-- begin --

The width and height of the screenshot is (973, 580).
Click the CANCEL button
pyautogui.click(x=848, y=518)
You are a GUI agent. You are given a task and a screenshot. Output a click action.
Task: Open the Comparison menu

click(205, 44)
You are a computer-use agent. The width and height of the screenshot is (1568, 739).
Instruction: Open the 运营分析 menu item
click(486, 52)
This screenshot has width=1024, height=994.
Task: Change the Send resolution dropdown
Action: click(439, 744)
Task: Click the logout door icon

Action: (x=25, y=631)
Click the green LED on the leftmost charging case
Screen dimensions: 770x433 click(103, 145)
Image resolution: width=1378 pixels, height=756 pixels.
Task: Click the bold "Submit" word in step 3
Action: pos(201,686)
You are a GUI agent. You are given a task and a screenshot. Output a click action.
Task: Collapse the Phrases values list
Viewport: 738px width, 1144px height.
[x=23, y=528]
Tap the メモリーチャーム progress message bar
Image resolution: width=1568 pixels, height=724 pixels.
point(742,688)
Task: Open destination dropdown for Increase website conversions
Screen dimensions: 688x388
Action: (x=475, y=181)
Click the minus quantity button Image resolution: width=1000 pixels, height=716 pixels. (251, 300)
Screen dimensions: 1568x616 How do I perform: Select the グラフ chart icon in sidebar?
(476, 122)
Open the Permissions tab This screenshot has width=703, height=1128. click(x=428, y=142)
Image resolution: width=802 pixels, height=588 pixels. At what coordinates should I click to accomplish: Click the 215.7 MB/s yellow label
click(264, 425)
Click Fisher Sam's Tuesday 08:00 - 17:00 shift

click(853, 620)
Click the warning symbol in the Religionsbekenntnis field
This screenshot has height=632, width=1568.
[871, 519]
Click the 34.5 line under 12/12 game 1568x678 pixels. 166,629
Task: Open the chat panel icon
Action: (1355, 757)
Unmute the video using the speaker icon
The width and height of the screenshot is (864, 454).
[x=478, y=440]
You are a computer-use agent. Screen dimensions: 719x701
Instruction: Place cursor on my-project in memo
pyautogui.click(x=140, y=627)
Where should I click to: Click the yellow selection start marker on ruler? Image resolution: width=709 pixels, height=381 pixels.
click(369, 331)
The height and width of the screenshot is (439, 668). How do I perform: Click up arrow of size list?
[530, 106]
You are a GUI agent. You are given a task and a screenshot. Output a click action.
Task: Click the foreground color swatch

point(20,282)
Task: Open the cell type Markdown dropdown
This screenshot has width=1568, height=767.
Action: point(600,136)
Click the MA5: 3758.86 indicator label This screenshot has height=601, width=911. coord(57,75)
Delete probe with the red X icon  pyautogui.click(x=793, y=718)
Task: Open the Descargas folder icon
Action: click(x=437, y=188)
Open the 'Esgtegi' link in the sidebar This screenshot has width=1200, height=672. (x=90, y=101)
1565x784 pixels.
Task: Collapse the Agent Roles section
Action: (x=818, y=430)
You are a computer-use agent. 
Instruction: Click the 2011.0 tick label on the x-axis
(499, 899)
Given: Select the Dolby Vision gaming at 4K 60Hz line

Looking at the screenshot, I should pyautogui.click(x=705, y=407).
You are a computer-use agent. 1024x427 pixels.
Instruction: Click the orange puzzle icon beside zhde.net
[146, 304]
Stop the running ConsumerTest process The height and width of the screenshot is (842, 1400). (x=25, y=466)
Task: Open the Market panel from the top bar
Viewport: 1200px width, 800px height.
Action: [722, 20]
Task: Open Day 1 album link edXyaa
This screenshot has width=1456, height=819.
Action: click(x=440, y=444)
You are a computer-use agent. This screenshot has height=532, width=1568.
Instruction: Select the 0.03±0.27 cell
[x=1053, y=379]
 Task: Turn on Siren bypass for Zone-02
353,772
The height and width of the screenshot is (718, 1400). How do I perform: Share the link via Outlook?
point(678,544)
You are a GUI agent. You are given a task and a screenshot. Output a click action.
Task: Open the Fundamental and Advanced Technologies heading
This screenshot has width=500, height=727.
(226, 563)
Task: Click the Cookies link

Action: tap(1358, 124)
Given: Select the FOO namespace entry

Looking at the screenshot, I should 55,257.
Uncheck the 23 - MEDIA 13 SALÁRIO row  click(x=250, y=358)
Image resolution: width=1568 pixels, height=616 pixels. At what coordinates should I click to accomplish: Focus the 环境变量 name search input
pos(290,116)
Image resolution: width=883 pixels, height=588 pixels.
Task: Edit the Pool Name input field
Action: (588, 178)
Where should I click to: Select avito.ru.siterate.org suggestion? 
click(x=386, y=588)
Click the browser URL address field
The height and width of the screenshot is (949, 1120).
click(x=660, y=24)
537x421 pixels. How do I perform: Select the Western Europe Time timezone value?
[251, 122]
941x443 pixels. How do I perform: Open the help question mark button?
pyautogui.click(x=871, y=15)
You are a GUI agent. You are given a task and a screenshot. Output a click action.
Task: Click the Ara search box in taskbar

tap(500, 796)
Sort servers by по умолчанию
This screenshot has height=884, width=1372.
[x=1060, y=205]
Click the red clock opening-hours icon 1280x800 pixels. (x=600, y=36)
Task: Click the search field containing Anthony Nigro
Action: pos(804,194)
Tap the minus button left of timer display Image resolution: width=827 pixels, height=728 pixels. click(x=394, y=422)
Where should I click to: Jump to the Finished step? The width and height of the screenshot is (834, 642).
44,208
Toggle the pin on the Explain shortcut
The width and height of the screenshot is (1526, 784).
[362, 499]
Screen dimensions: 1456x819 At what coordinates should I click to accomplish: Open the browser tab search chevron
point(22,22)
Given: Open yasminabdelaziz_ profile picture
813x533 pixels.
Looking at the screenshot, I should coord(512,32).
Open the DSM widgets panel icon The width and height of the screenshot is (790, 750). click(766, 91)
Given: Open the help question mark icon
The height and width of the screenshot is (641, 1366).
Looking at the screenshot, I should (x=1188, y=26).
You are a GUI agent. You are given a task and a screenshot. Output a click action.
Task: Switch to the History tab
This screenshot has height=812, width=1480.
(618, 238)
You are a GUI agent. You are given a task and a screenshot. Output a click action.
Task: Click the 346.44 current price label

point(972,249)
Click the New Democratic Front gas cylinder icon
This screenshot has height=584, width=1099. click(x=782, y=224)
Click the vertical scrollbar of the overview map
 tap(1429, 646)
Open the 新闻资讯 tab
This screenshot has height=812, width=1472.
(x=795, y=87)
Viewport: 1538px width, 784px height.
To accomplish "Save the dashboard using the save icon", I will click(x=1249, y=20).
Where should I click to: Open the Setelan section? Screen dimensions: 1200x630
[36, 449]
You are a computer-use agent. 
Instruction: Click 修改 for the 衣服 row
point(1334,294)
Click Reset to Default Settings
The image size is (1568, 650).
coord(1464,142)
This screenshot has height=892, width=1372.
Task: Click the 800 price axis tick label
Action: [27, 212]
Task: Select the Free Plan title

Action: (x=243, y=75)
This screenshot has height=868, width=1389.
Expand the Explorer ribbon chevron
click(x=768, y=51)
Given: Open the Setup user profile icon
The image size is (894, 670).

-- end --

SET EXERCISE ::
Print all of the records above again, word for word and line for line, with no changes.

SOLUTION FOR THIS PROBLEM ::
The width and height of the screenshot is (973, 580).
Click the CANCEL button
pyautogui.click(x=848, y=518)
You are a GUI agent. You are given a task and a screenshot. Output a click action.
Task: Open the Comparison menu

click(205, 44)
You are a computer-use agent. The width and height of the screenshot is (1568, 739).
Instruction: Open the 运营分析 menu item
click(486, 52)
This screenshot has width=1024, height=994.
Task: Change the Send resolution dropdown
Action: click(439, 744)
Task: Click the logout door icon

Action: (x=25, y=631)
Click the green LED on the leftmost charging case
Screen dimensions: 770x433 click(103, 145)
Image resolution: width=1378 pixels, height=756 pixels.
Task: Click the bold "Submit" word in step 3
Action: pos(201,686)
You are a GUI agent. You are given a task and a screenshot. Output a click action.
Task: Collapse the Phrases values list
Viewport: 738px width, 1144px height.
[x=23, y=528]
Tap the メモリーチャーム progress message bar
Image resolution: width=1568 pixels, height=724 pixels.
point(742,688)
Task: Open destination dropdown for Increase website conversions
Screen dimensions: 688x388
Action: (x=475, y=181)
Click the minus quantity button Image resolution: width=1000 pixels, height=716 pixels. (251, 300)
Screen dimensions: 1568x616 How do I perform: Select the グラフ chart icon in sidebar?
(476, 122)
Open the Permissions tab This screenshot has width=703, height=1128. click(x=428, y=142)
Image resolution: width=802 pixels, height=588 pixels. At what coordinates should I click to accomplish: Click the 215.7 MB/s yellow label
click(264, 425)
Click Fisher Sam's Tuesday 08:00 - 17:00 shift

click(853, 620)
Click the warning symbol in the Religionsbekenntnis field
This screenshot has height=632, width=1568.
[871, 519]
Click the 34.5 line under 12/12 game 1568x678 pixels. 166,629
Task: Open the chat panel icon
Action: (1355, 757)
Unmute the video using the speaker icon
The width and height of the screenshot is (864, 454).
[x=478, y=440]
You are a computer-use agent. Screen dimensions: 719x701
Instruction: Place cursor on my-project in memo
pyautogui.click(x=140, y=627)
Where should I click to: Click the yellow selection start marker on ruler? Image resolution: width=709 pixels, height=381 pixels.
click(369, 331)
The height and width of the screenshot is (439, 668). How do I perform: Click up arrow of size list?
[530, 106]
You are a GUI agent. You are given a task and a screenshot. Output a click action.
Task: Click the foreground color swatch

point(20,282)
Task: Open the cell type Markdown dropdown
This screenshot has width=1568, height=767.
Action: point(600,136)
Click the MA5: 3758.86 indicator label This screenshot has height=601, width=911. coord(57,75)
Delete probe with the red X icon  pyautogui.click(x=793, y=718)
Task: Open the Descargas folder icon
Action: click(x=437, y=188)
Open the 'Esgtegi' link in the sidebar This screenshot has width=1200, height=672. (x=90, y=101)
1565x784 pixels.
Task: Collapse the Agent Roles section
Action: (x=818, y=430)
You are a computer-use agent. 
Instruction: Click the 2011.0 tick label on the x-axis
(499, 899)
Given: Select the Dolby Vision gaming at 4K 60Hz line

Looking at the screenshot, I should pyautogui.click(x=705, y=407).
You are a computer-use agent. 1024x427 pixels.
Instruction: Click the orange puzzle icon beside zhde.net
[146, 304]
Stop the running ConsumerTest process The height and width of the screenshot is (842, 1400). (x=25, y=466)
Task: Open the Market panel from the top bar
Viewport: 1200px width, 800px height.
Action: [722, 20]
Task: Open Day 1 album link edXyaa
This screenshot has width=1456, height=819.
Action: click(x=440, y=444)
You are a computer-use agent. This screenshot has height=532, width=1568.
Instruction: Select the 0.03±0.27 cell
[x=1053, y=379]
 Task: Turn on Siren bypass for Zone-02
353,772
The height and width of the screenshot is (718, 1400). How do I perform: Share the link via Outlook?
point(678,544)
You are a GUI agent. You are given a task and a screenshot. Output a click action.
Task: Open the Fundamental and Advanced Technologies heading
This screenshot has width=500, height=727.
(226, 563)
Task: Click the Cookies link

Action: tap(1358, 124)
Given: Select the FOO namespace entry

Looking at the screenshot, I should 55,257.
Uncheck the 23 - MEDIA 13 SALÁRIO row  click(x=250, y=358)
Image resolution: width=1568 pixels, height=616 pixels. At what coordinates should I click to accomplish: Focus the 环境变量 name search input
pos(290,116)
Image resolution: width=883 pixels, height=588 pixels.
Task: Edit the Pool Name input field
Action: (588, 178)
Where should I click to: Select avito.ru.siterate.org suggestion? 
click(x=386, y=588)
Click the browser URL address field
The height and width of the screenshot is (949, 1120).
click(x=660, y=24)
537x421 pixels. How do I perform: Select the Western Europe Time timezone value?
[251, 122]
941x443 pixels. How do I perform: Open the help question mark button?
pyautogui.click(x=871, y=15)
You are a GUI agent. You are given a task and a screenshot. Output a click action.
Task: Click the Ara search box in taskbar

tap(500, 796)
Sort servers by по умолчанию
This screenshot has height=884, width=1372.
[x=1060, y=205]
Click the red clock opening-hours icon 1280x800 pixels. (x=600, y=36)
Task: Click the search field containing Anthony Nigro
Action: pos(804,194)
Tap the minus button left of timer display Image resolution: width=827 pixels, height=728 pixels. click(x=394, y=422)
Where should I click to: Jump to the Finished step? The width and height of the screenshot is (834, 642).
44,208
Toggle the pin on the Explain shortcut
The width and height of the screenshot is (1526, 784).
[362, 499]
Screen dimensions: 1456x819 At what coordinates should I click to accomplish: Open the browser tab search chevron
point(22,22)
Given: Open yasminabdelaziz_ profile picture
813x533 pixels.
Looking at the screenshot, I should coord(512,32).
Open the DSM widgets panel icon The width and height of the screenshot is (790, 750). click(766, 91)
Given: Open the help question mark icon
The height and width of the screenshot is (641, 1366).
Looking at the screenshot, I should (x=1188, y=26).
You are a GUI agent. You are given a task and a screenshot. Output a click action.
Task: Switch to the History tab
This screenshot has height=812, width=1480.
(618, 238)
You are a GUI agent. You are given a task and a screenshot. Output a click action.
Task: Click the 346.44 current price label

point(972,249)
Click the New Democratic Front gas cylinder icon
This screenshot has height=584, width=1099. click(x=782, y=224)
Click the vertical scrollbar of the overview map
 tap(1429, 646)
Open the 新闻资讯 tab
This screenshot has height=812, width=1472.
(x=795, y=87)
Viewport: 1538px width, 784px height.
To accomplish "Save the dashboard using the save icon", I will click(x=1249, y=20).
Where should I click to: Open the Setelan section? Screen dimensions: 1200x630
[36, 449]
You are a computer-use agent. 
Instruction: Click 修改 for the 衣服 row
point(1334,294)
Click Reset to Default Settings
The image size is (1568, 650).
coord(1464,142)
This screenshot has height=892, width=1372.
Task: Click the 800 price axis tick label
Action: [27, 212]
Task: Select the Free Plan title

Action: (x=243, y=75)
This screenshot has height=868, width=1389.
Expand the Explorer ribbon chevron
click(x=768, y=51)
Given: Open the Setup user profile icon
The image size is (894, 670).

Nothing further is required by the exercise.